Q: What milestones would signal that Casper is on track for a positive re-rating in the market?
Michael Steuer: The real signal is growing the total pie. The crypto market has mostly been moving money between existing projects, without much new capital entering the space. Casper’s roadmap is aimed at helping expand that market through RWAs and machine-to-machine use cases, and if that succeeds, the network should receive credit for it.
Q: How will gasless transactions and the native token registry drive network activity and token demand?
Michael Steuer: These features map directly to the audiences and use cases described in the Manifest.
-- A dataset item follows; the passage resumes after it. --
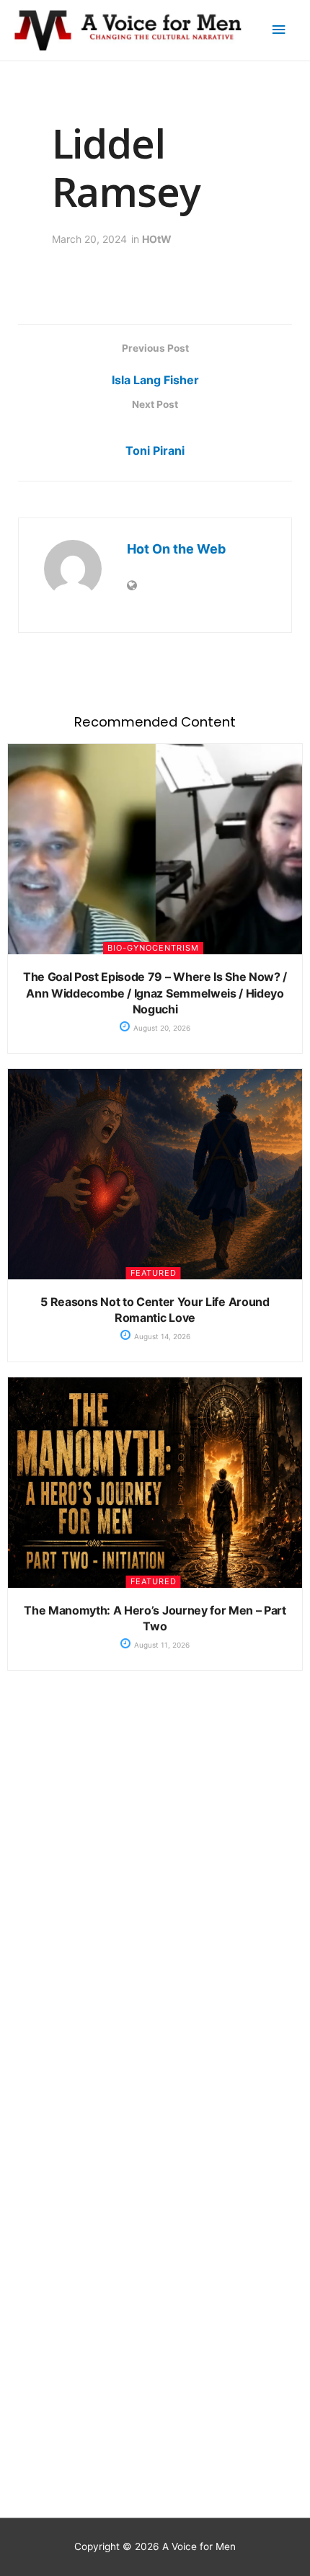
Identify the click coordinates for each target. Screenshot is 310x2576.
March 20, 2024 (89, 239)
More utility, more usage, and more participation should positively affect network activity and related metrics.
Q: Which Manifest milestone is the biggest catalyst for institutional adoption?
Michael Steuer: It’s not about one silver bullet. Individual features like EVM, quantum security, or privacy may eventually be found elsewhere. What makes Casper’s approach strong is the combination: EVM, WebAssembly, compliant privacy, RWA infrastructure, smart accounts, and quantum-safe architecture working together as one package.
Q: Would you like to say something about Jean-Claude, your AI agent on X?
Michael Steuer: Jean-Claude is my personal AI agent, and among other things, he has an X account. The public account is only one small part of how I’ve been experimenting with AI agents personally and professionally. We can’t innovate for a future we’re not actively participating in, and the agentic economy is going to be massive.